Naissance de la « collapsologie »
C’est dans cette très brève histoire du contexte global que sort en 2015, le livre Comment tout peut s’effondrer. Petit manuel de collapsologie à l’usage des générations présentes de Pablo Servigne et Raphaël Stevens. Ce livre qui, finalement, est au cœur de ce mémoire, est l’événement fondateur d’une unification d’un ensemble de corpus de connaissances éparses et diverses dans un tout. Sa structure, comparée « aux trames de Kafka » par Chateauraynaud et Debaz (ce qui est pour eux « presque un compliment »), est un « labyrinthe » où il est impossible d’y réchapper : l’approche étant systémique, et le système en question, la Terre, il n’y aurait nulle issue, à moins de ne pas vouloir voir ce qui se passe. Mais avant d’aborder l’aspect problématique, questionnable et questionné de ce livre et de sa thèse principale, voyons d’abord dans quel courant théorique et militant il s’inscrit.

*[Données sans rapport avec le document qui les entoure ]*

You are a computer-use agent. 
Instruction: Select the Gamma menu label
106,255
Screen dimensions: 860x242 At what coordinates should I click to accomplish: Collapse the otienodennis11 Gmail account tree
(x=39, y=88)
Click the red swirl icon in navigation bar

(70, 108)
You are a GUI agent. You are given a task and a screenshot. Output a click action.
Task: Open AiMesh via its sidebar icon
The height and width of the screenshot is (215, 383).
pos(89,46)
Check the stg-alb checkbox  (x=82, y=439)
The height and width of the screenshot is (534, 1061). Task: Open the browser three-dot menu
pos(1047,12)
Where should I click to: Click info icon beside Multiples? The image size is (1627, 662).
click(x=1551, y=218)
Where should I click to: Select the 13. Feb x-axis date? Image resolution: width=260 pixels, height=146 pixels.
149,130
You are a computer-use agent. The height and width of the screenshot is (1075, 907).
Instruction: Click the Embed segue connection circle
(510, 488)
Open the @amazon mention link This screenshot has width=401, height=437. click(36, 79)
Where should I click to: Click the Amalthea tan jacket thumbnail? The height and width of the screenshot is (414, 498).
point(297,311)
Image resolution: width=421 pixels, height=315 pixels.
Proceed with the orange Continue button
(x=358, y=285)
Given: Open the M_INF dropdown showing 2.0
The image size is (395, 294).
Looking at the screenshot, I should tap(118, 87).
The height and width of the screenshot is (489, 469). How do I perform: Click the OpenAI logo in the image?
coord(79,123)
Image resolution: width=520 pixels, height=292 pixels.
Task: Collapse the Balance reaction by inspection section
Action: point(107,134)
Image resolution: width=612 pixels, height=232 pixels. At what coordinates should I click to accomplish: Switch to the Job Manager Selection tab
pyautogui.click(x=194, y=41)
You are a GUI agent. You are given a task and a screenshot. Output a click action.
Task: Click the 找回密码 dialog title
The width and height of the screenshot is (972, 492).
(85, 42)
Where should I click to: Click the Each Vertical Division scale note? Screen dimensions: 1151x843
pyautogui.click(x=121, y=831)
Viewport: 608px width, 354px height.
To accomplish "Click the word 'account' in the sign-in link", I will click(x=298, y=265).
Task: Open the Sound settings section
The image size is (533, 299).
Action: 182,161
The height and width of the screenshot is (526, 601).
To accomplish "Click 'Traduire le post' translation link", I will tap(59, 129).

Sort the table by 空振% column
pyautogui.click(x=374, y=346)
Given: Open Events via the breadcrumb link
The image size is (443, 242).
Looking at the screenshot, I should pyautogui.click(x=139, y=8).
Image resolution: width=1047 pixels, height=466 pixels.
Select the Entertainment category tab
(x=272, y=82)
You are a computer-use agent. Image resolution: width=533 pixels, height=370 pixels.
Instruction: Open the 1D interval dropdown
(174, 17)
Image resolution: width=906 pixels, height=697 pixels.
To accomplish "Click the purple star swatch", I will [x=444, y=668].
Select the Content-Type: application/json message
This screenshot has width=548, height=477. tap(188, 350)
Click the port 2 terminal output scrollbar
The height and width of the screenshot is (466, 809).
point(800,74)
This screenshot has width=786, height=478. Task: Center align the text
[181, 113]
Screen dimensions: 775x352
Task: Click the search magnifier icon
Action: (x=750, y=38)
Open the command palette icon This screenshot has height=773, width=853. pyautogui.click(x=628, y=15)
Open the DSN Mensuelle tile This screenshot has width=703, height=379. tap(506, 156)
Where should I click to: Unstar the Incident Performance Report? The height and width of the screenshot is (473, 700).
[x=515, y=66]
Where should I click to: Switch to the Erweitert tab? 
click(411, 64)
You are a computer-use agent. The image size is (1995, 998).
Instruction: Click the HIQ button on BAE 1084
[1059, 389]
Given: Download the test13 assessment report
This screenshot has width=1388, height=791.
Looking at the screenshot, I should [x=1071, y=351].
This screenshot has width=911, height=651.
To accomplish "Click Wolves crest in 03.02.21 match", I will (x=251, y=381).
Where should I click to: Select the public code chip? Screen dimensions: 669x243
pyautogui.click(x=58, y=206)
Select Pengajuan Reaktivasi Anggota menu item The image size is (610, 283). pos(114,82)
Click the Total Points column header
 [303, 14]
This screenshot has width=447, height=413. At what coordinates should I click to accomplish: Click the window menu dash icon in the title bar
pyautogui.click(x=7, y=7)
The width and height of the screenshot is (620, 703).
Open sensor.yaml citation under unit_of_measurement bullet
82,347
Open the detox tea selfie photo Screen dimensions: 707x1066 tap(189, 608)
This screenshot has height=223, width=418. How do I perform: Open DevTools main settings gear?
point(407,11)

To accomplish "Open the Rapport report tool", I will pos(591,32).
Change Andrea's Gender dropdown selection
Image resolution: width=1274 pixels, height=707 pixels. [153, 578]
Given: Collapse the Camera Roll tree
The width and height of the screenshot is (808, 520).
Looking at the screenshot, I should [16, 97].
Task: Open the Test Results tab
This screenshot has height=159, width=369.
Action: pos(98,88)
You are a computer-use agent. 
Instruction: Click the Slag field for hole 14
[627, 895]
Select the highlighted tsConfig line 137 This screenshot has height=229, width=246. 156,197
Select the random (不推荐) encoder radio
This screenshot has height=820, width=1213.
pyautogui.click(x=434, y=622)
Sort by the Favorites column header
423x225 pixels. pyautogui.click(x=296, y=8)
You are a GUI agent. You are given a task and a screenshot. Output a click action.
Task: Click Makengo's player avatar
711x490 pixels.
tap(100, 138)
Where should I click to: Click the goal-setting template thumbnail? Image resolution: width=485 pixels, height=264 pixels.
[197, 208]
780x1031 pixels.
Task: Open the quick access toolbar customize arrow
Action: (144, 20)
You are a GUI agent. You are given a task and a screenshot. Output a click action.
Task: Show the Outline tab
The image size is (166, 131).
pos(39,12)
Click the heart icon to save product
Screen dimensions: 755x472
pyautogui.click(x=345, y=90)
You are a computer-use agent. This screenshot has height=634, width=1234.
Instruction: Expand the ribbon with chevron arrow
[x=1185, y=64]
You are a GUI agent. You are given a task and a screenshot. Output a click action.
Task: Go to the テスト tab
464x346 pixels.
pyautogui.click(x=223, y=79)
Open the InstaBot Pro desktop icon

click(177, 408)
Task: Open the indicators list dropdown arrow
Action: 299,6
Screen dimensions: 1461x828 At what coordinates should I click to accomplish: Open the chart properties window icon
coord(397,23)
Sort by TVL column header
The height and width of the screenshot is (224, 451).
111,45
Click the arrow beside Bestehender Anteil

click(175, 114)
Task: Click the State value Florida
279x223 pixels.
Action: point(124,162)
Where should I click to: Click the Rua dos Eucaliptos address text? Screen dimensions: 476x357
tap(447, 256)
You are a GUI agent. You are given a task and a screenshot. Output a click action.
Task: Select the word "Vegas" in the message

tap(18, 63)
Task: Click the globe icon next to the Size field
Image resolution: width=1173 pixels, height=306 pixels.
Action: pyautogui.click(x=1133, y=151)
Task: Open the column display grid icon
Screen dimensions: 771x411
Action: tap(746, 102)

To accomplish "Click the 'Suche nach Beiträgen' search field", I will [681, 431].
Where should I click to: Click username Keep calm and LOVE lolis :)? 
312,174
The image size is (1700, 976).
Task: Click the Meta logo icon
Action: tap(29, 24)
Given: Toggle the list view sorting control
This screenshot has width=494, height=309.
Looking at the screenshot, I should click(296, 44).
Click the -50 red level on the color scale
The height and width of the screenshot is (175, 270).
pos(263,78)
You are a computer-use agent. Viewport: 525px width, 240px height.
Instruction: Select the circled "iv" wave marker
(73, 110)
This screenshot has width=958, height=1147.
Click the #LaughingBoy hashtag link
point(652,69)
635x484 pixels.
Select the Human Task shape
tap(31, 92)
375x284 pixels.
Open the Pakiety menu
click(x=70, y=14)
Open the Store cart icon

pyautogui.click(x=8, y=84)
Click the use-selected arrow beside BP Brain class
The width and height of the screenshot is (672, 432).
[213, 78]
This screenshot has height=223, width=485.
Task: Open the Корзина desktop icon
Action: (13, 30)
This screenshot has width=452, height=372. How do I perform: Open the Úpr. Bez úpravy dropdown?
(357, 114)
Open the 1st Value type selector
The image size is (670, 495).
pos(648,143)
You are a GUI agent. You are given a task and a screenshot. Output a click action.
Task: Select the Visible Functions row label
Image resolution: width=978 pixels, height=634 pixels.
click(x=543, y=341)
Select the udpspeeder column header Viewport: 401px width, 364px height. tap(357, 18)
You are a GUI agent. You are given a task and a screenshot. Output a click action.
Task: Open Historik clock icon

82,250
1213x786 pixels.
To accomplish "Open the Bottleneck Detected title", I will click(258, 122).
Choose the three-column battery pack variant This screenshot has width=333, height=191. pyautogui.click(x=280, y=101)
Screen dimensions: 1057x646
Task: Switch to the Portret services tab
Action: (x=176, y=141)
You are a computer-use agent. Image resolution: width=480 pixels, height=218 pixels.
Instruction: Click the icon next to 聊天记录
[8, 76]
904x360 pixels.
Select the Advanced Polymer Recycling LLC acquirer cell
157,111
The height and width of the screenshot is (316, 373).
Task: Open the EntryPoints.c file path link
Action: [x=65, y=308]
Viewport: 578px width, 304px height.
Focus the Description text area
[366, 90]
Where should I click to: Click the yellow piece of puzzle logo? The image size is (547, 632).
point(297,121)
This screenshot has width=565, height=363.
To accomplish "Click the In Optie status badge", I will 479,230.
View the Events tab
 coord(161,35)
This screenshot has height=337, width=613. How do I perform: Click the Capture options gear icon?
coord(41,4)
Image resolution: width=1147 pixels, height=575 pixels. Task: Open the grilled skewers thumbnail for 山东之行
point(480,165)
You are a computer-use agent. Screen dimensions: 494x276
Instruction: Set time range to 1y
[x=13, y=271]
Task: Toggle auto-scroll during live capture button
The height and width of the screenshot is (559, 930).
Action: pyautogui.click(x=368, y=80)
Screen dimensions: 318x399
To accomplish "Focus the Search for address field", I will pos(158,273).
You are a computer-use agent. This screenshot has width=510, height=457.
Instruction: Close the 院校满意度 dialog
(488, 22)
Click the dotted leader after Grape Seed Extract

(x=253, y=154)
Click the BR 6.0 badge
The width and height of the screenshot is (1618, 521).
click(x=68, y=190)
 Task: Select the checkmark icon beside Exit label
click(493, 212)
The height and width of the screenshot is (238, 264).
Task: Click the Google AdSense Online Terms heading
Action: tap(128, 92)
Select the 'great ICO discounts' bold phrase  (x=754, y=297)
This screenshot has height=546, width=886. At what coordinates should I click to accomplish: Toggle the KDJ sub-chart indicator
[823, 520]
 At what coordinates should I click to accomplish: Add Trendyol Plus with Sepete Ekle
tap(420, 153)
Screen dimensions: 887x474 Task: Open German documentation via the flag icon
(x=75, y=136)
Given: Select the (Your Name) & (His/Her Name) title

L’institut Momentum, fondé en 2011 entre autre par la journaliste Agnès Sinaï et l’ancien (bref) Ministre de l’Environnement sous le gouvernement Jospin, Yves Cochet, fait office de pionnier dans le courant d’idées de la collapsologie. Il semblerait que ce soit autour d’Yves Cochet (qui a écrit la postface de Comment tout peut s’effondrer) et de l’Institut Momentum que l’addition des travaux de Pablo Servigne se serait constituée en un seul livre. Ce qui est sûr, c’est que Pablo Servigne a été l’auteur d’une étude commandée par Yves Cochet pour le groupe politique au parlement européen les Verts/ALE sur le système alimentaire européen et que Raphaël Stevens en est un membre actif. Du côté des regroupements de citoyens en dehors de toute institution politique, l’association Adrastia – signifiant l’inévitable – fondée en 2014 et présidée par Vincent Mignerot (titulaire d’un diplôme Master en psychologie), est un autre organisme qui lui, propose des traductions concrètes en terme d’action. Les personnes fondatrices de cette association qui sont à l’origine de sa création se seraient rencontrées en ligne sur « la base de leur intérêt commun pour la prospective énergétique et climatique du consultant J.-M. Jancovici». Jancovici, diplômé de l’Institut Polytechnique de Paris, enseignant à Mines Paris Tech , est surtout connu pour ses activités à The Shift Project et Carbone 4, respectivement think tank et cabinet de conseil énergétique. Bien qu’étant éloigné de la sphère de la collapsologie, il est très connu pour son travail de vulgarisation par des vidéos YouTube autour des questions énergétiques. La principale caractéristique de ces acteurs est qu’ils se réclament d’un travail scientifique issu des sciences dites exactes. Dans sa dimension scientifique, la prévision d’un effondrement provient d’un rapport très commenté connu sous le nom du rapport pour le Club de Rome.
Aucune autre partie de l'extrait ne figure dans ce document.